Bodies from doomed Lion Air flight found strapped in seats on seafloor, official says
JAKARTA, Indonesia -- Divers have been finding bodies of passengers still strapped into their seats amid debris on the seafloor from the Lion Air jet that crashed Monday, an official of the Indonesian search and rescue team said Thursday. Isswarto, who goes by one name, told a news conference divers were recovering the remains.
He said divers also found many pieces of plane debris scattered about, most of them small. He said they haven't found any large portions of the plane.
Divers recovered a flight recorder Thursday from the crashed airliner on the seafloor, a crucial development in the investigation into what caused the 2-month-old plane to plunge into the Java Sea earlier this week, killing all 189 people on board.
One TV station showed footage of two divers after they surfaced, swimming to an inflatable vessel and placing the bright orange device into a large container that was transferred to a search-and-rescue ship.
"I was desperate because the current below was strong but I am confident of the tools given to me," said navy 1st Sgt. Hendra, who uses a single name, in a television interview. After narrowing the possible location, "I started digging and cleaning the debris until I finally found an orange object," he said, standing on the deck of a ship next to his diving mate.
Burying the dead
On Thursday, 61 body bags containing human remains had been recovered.
Relatives of 24-year-old Jannatun Cintya Dewi, whose remains were identified Wednesday, carried her in a coffin covered in green cloth along a road in an East Java district to the burial place, followed by a solemn procession of dozens.
Her father and others knelt by the grave, which was sprinkled with red and yellow flowers, and prayed.
Other families face a longer wait to bury loved ones. Police medical experts say results from DNA tests needed for identification in many cases will take 4-8 days.

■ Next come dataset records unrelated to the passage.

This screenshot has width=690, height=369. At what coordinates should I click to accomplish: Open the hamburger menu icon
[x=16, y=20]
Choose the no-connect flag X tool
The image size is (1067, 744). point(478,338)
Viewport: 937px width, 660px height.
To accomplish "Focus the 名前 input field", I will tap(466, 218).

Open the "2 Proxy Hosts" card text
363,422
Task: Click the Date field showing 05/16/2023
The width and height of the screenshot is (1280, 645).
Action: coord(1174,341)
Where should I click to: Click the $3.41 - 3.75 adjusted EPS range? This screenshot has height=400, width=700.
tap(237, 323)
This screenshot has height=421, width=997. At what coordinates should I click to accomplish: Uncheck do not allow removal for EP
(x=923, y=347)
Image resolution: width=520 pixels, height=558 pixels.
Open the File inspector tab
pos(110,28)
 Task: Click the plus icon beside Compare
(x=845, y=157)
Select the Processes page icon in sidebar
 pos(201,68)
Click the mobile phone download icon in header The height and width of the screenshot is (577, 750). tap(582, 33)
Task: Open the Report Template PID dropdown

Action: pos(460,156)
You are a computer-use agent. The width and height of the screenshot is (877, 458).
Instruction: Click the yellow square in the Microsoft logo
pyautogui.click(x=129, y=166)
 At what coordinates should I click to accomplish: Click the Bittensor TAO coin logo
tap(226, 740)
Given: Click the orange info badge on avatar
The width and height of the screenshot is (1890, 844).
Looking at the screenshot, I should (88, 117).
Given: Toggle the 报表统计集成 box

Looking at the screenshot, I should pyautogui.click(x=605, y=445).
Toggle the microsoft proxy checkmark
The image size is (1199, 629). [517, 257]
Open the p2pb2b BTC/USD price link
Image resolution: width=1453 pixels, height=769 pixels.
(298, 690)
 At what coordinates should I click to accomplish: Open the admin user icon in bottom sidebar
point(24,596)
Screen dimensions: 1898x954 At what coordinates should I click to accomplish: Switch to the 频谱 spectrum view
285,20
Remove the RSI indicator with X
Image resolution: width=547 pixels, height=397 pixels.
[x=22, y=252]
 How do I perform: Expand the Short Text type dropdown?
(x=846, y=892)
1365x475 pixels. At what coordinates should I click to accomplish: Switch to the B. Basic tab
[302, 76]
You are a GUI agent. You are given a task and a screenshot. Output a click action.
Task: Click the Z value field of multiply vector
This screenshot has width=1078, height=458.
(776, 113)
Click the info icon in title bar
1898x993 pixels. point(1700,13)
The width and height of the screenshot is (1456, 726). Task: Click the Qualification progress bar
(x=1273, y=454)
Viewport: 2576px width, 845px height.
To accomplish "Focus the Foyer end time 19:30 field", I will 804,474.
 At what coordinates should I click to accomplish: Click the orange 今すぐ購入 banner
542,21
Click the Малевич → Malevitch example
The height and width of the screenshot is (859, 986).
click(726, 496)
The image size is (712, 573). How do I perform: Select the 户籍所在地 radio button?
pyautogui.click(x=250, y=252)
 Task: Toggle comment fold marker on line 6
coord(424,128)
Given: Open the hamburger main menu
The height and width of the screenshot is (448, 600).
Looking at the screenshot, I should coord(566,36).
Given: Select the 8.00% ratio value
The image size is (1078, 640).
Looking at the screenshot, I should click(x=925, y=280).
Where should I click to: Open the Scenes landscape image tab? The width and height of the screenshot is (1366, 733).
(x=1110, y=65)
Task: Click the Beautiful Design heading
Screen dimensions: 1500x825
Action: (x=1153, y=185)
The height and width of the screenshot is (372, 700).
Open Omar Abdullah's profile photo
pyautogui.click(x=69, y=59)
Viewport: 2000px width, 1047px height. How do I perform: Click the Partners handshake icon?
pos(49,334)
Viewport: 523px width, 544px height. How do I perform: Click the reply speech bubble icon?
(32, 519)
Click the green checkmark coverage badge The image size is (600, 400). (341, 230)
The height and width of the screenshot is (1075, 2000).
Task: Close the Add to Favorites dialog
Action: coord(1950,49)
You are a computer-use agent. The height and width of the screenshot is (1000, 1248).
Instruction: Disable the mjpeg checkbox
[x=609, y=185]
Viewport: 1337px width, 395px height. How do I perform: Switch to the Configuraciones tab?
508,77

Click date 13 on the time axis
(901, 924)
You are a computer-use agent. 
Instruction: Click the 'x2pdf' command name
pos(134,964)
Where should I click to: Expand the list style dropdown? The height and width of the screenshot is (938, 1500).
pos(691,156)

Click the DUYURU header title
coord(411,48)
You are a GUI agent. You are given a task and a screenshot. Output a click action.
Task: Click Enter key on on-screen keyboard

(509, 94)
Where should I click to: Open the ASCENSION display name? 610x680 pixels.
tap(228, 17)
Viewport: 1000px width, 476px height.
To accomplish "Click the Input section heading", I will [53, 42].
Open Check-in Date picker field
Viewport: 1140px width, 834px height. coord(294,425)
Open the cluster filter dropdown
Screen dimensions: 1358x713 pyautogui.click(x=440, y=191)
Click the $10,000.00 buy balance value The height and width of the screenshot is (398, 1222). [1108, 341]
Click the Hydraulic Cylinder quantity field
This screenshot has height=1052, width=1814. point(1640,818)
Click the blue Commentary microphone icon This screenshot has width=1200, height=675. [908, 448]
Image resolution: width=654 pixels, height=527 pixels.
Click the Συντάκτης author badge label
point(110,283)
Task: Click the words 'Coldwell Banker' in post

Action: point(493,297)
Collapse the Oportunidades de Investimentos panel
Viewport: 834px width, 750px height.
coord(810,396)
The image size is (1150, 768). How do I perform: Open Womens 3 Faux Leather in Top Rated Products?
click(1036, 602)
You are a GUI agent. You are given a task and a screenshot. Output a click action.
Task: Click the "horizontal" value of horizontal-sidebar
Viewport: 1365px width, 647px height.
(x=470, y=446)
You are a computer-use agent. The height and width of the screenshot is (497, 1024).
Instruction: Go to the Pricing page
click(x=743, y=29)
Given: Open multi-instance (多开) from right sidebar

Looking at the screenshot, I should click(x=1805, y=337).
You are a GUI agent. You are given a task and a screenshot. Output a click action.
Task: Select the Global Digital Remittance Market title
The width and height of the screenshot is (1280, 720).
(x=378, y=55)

The investigation continues
The Boeing 737 MAX 8 plane crashed early Monday just minutes after takeoff from the Indonesian capital of Jakarta. It was the worst airline disaster in Indonesia in more than two decades and renewed concerns about safety in its fast-growing aviation industry, which was recently removed from European Union and U.S. blacklists.
Data from flight-tracking sites show the plane had erratic speed and altitude in the early minutes of a flight on Sunday and on its fatal flight Monday. Safety experts caution, however, that the data must be checked for accuracy against the flight data recorder.
Several passengers on the Sunday flight from Bali to Jakarta have recounted problems that included a long-delayed takeoff for an engine check and terrifying descents in the first 10 minutes in the air.
Lion Air has ordered 50 of the MAX 8 planes and one of its subsidiary airlines was the first to operate the new generation jet last year.
Investigators say a preliminary report into the accident could be released within a month but complete findings will take several months.
Lion Air, a discount carrier, is one of Indonesia's youngest and biggest airlines, flying to dozens of domestic and international destinations. It's been expanding aggressively in Southeast Asia, a fast-growing region of more than 600 million people.